EECS Special Seminar: Simran Arora, "Pareto-efficient AI systems: Expanding the quality and efficiency frontier of AI"

Speaker

Simran Arora
Stanford University

Host

Tim Kraska & Piotr Indyk
CSAIL

Abstract: My work focuses on expanding the AI capabilities we can achieve under any compute constraint. In this talk, we piece-by-piece build up to a simple language model architecture that expands the Pareto frontier between quality and throughput efficiency. The Transformer, AI’s workhorse architecture, is memory hungry, limiting its throughput. This has led to a Cambrian explosion of alternate architecture candidates proposed across prior work. Prior work paints an exciting picture: there are architectures that are asymptotically faster than the Transformer, while also matching its quality. However, I ask, if we’re using asymptotically faster building blocks, what if anything are we giving up in quality? 
1. In part one, we understand the tradeoff space and show there’s no free lunch. I present my work to identify and explain the fundamental quality and efficiency tradeoffs between different classes of language model architectures. 
2. In part two, we measure how existing architecture candidates fare along on the tradeoff space. While many proposed architectures are asymptotically fast, they struggle to achieve wall-clock speed ups compared to Transformers. I present my work on ThunderKittens, a GPU programming library to make it easier for AI researchers to develop hardware-efficient algorithms. 
3. In part three, we expand the Pareto frontier of the tradeoff space. I present the BASED architecture, which is built from simple and hardware-efficient components. In culmination, I released a suite of state-of-the-art 8B-405B parameter Transformer-free language models, per standard evaluations, all on an academic budget. 

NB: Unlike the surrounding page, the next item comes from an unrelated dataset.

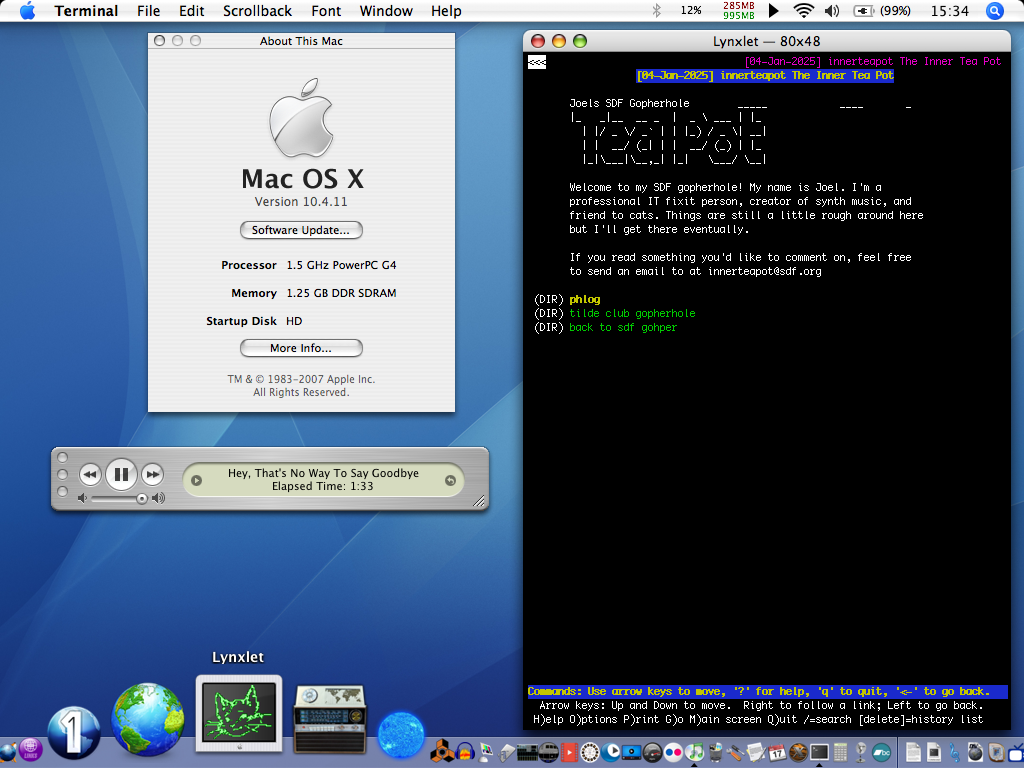Open the system volume speaker icon

pos(831,11)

Given the massive investment into AI models, this work blending AI and systems has had significant impact and adoption in research, open-source, and industry. 

 

Bio: Simran Arora is a PhD student at Stanford University advised by Chris Ré. Her research blends AI and systems towards expanding the Pareto frontier between AI capabilities and efficiency. Her machine learning research has appeared as Oral and Spotlight presentations at NeurIPS, ICML, and ICLR, including an Outstanding Paper award at NeurIPS and Best Paper awards at the ICML ES-FoMo and ICLR DL4C workshops. Her systems work has appeared at VLDB, SIGMOD, CIDR, and CHI, and her systems artifacts are widely used in research, open-source, and industry. Her work has additionally been cited in the US Department of Homeland Security S&T report and won the 2024 Best Cybersecurity Paper Award by the NSA. In 2023, Simran created and taught the CS229s Systems for Machine Learning course at Stanford. She has also been supported by a SGF Sequoia Fellowship and the Stanford Computer Science Graduate Fellowship.